- _What the task asks_: Copy only the lines from the one containing "You are a GUI" through the final line of the records below, exactly as written, with no pictures.

(Collected data entries)
───

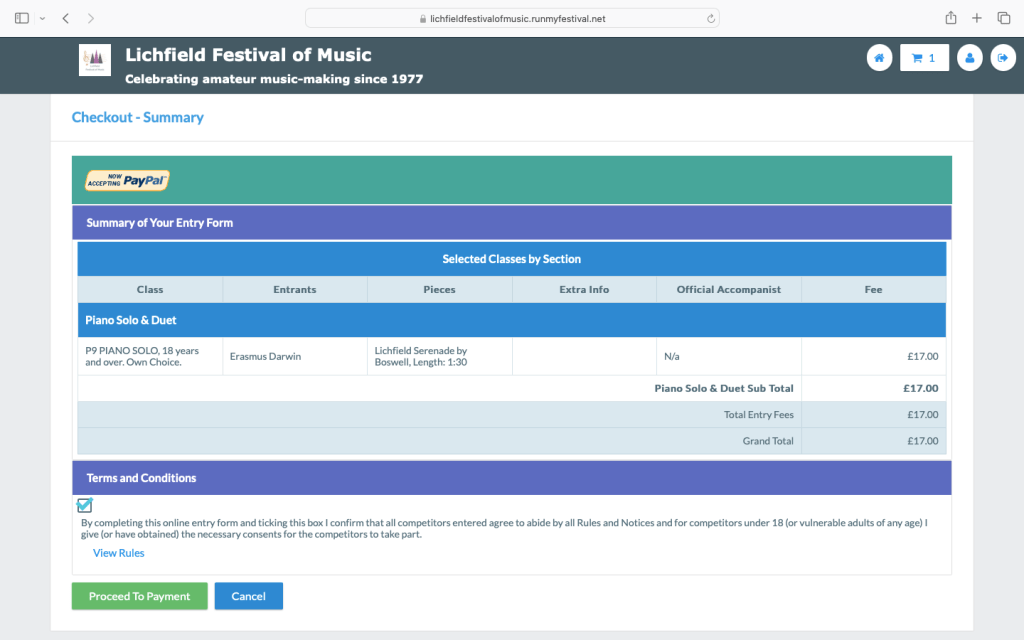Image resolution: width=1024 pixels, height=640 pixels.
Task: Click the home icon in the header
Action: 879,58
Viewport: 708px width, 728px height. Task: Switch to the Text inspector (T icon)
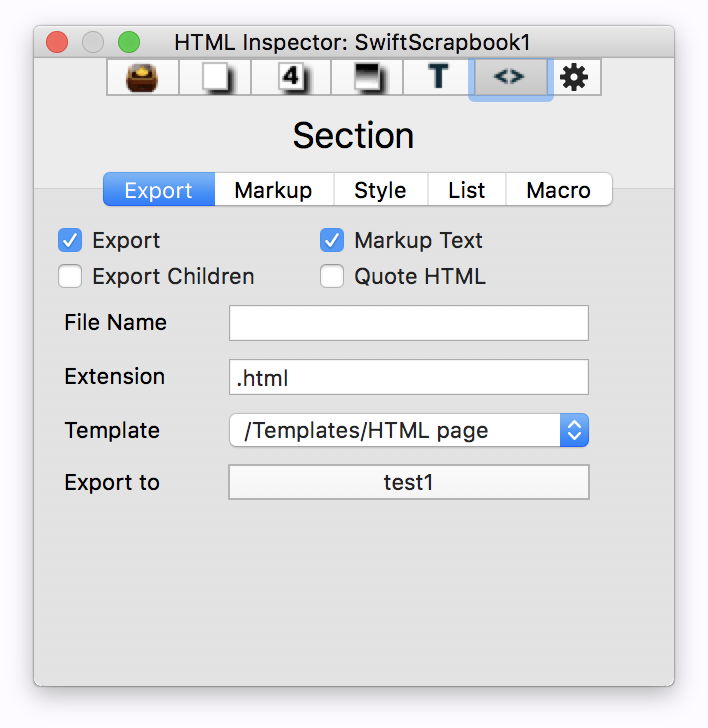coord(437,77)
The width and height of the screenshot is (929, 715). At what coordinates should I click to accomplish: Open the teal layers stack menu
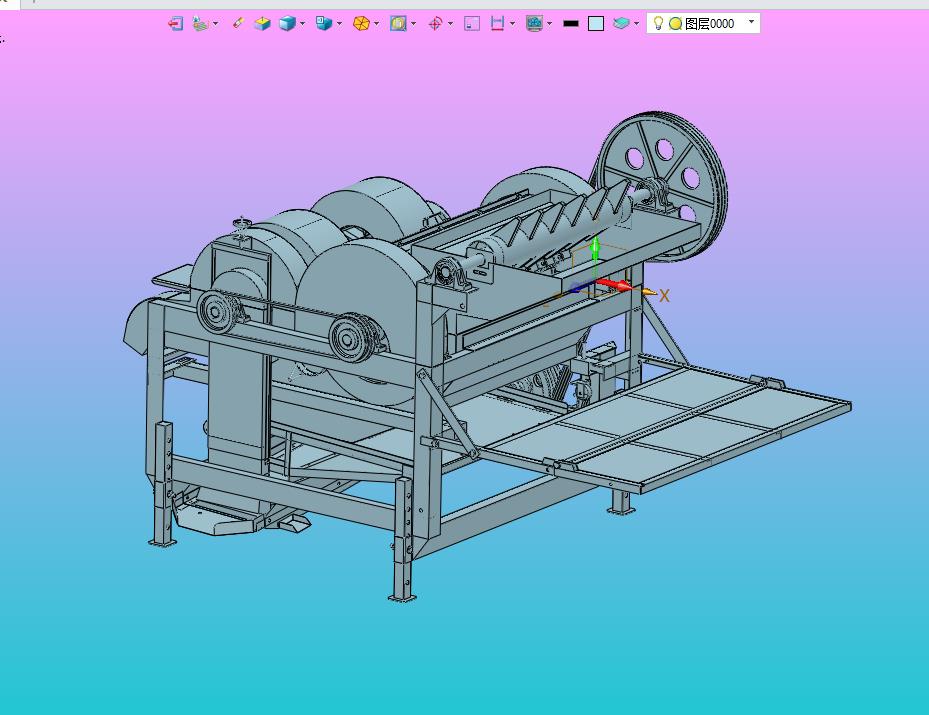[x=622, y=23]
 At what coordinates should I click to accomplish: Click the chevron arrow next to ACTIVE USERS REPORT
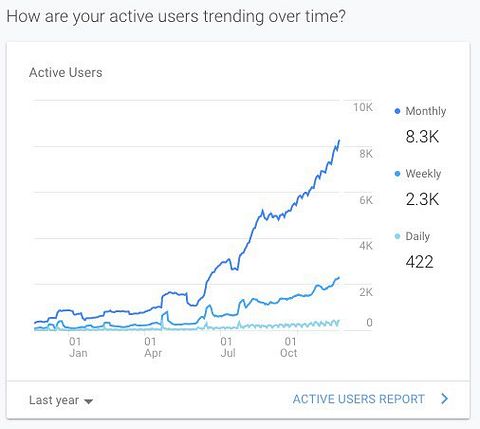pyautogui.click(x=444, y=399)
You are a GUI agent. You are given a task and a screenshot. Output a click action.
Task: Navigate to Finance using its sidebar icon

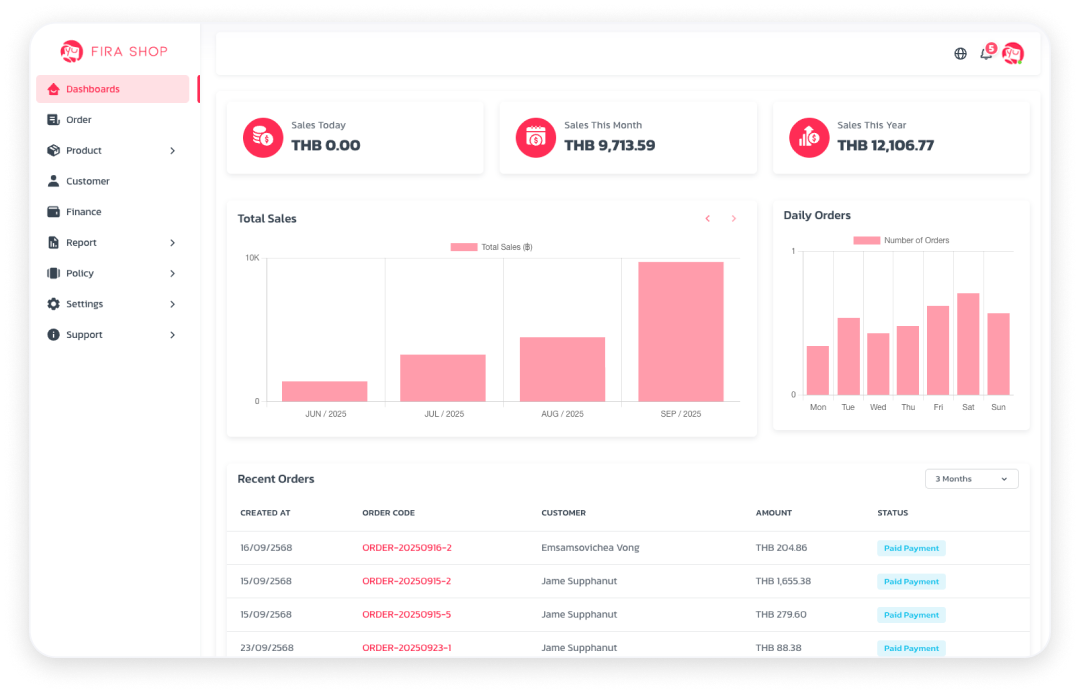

───

- _Solution for this problem_:
You are a GUI agent. You are given a task and a screenshot. Output a click action.
Task: Navigate to Finance using its sidebar icon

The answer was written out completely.